Why US ranks Thailand with North Korea, Iran on human trafficking abuses
The US State Department downgraded Thailand to its lowest ranking on its annual report, opening up the possibility of economic sanctions. Police and border guards are accused of working with traffickers.
Ama was fifteen when she was sold into sex slavery. She left her village in rural Cambodia on the advice of a neighbor who said she could get work in a bar in Thailand and make money to send home to her family. At the border, she was met by a Thai man who seized her possessions, beat her when she resisted getting into his car, and sold her to a brothel in Bangkok.
At the brothel Ama (not her real name) was told she owed her employers thousands of dollars for "buying" her off the man and would have to work to clear the debt. Trapped with no money or means of escape Ama worked up to twelve hours a night servicing brothel clients for almost ten months until she was rescued in a police raid two years ago. Today she's employed as a jewelry maker at a women's shelter in Bangkok.

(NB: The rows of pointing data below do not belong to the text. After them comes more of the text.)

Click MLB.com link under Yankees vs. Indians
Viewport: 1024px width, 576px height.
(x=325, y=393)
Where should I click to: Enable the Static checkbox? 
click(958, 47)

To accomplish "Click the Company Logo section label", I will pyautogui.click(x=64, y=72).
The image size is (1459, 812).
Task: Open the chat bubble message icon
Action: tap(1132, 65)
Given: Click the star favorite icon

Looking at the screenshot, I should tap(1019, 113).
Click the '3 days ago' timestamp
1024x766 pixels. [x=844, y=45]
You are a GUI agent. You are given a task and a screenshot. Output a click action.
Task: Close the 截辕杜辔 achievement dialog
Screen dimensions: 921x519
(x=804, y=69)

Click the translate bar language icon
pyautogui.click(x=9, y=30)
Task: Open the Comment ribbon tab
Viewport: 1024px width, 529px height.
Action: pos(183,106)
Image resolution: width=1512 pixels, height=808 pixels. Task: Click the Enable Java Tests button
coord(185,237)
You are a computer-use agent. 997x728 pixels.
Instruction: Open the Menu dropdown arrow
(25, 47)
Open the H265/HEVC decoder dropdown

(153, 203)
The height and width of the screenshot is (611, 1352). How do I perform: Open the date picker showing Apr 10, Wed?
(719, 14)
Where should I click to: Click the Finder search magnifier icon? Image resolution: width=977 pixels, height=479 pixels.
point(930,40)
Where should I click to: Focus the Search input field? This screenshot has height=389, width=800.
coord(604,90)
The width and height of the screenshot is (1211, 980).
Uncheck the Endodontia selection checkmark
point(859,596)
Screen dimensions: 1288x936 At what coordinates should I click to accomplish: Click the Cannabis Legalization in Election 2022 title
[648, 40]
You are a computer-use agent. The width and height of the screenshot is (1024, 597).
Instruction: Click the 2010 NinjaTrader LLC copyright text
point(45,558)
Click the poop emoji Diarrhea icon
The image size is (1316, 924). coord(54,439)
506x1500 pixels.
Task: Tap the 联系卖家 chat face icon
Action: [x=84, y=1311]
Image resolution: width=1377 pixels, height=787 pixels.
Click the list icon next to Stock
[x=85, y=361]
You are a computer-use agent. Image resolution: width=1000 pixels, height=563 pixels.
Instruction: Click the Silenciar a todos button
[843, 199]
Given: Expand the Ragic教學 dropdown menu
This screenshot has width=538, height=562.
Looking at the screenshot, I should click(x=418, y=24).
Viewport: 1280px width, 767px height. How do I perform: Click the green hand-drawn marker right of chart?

She is one of tens of thousands of victims of trafficking in Thailand according to the US State Department, which on Friday relegated the country to Tier 3 – the worst level – in its annual Trafficking in Persons (TIP) report. The downgrade puts Thailand, a US treaty ally and the second largest economy in Southeast Asia, on a par with countries like North Korea, Saudi Arabia, and Iran.
The TIP report ranks countries based on their efforts to combat abuses such as forced labor and sex trafficking. Its authors said Thailand had made some progress towards prosecuting traffickers and cleaning up forced labor, but that not enough was being done to stop corrupt officials, including police and border guards who collude with traffickers.
The ranking opens the possibility of US economic sanctions and the blocking of aid from institutions such as the World Bank and the IMF, if Thailand doesn't take action. It has also sparked concerns of Western boycotts on Thailand's lucrative fishing and agriculture industries, which have been linked to the use of slave labour in recent media and NGO reports.
“We are obviously disappointed and respectfully disagree with the State Department’s decision,” Thai ambassador to Washington, Vijavat Isarabhakdi said in a statement. “In 2013, Thailand made significant advances in prevention and suppression of human trafficking along the same lines as the State Department’s standards.”
However, while the political and economic ramifications could be felt in Thailand for some time, those on the ground who have direct contact with traffickers and victims say it will take much more than one report to bring about real change.
“The report will have an impact only on political decision makers,” says Sebastian Baumeister, South East Asia regional expert in people trafficking at the United Nations. “On the ground I don’t expect it will have a big impact straight away.”
Magnet for migrants
Thailand is a regional magnet for migrants; many enter illegally, making them vulnerable to exploitation. Mr. Baumeister says Thailand needs to work with its neighbors to warn would-be migrants about the risks of slavery and trafficking and teach them to spot danger signals. Stricter inspections at workplaces and pressure on exploitative employers would also help, though many don't see themselves as players in an international slave trade.
“They don’t always perceive themselves as traffickers, they are just trying to make money,” Baumeister says.
Mynt is a former slave broker from Myanmar (Burma) who now works undercover to help rescue Burmese fishermen trapped in bonded labour. Speaking on the phone from an undisclosed location, he predicts things could even get worse for trafficking victims before they get better.
“The report will mean the authorities try to clamp down and for a time there will be a lot of pressure,” he says. “But that won’t stop the criminals it will only push their operations down…so [the enslaved workers] will be harder to reach.”
Thailand’s military junta that seized power last month has pledged to do more to tackle illegal migrant labour in the country and prosecute trafficking gangs. The report covers the period before the coup.
On Friday, Gen. Prayuth Chan-ocha said in his weekly televised address the junta plans to "regulate" migrant work in Thailand to limit the risks of exploitation from trafficking. His address came just days after rumors of a sweeping crackdown on migrant workers in Thailand a mass exodus of over 170,000 Cambodian workers who feared retribution for having entered the country illegally.
Aidan McQuade, director of Slavery International in London, says Thailand needs to be careful not to send the wrong message about migrant labour.
“There’s a common perception among people who are new to the issue of forced labour that all you need is an immigration response,” he says, adding that Thailand should be making it easier – not harder – for migrants to enter the country as the economy depends on them. “I would hope that the likes of John Kerry would be having conversations with the junta saying this is not what you should be doing.”
Instead, Mr. McQuade says, the roots of forced labour need to be addressed – in particular the recruitment system. Migrants often fall prey to traffickers because they have trouble getting visas or are asked to pay extortionate prices to enter countries, and this leaves them indebted to their facilitators.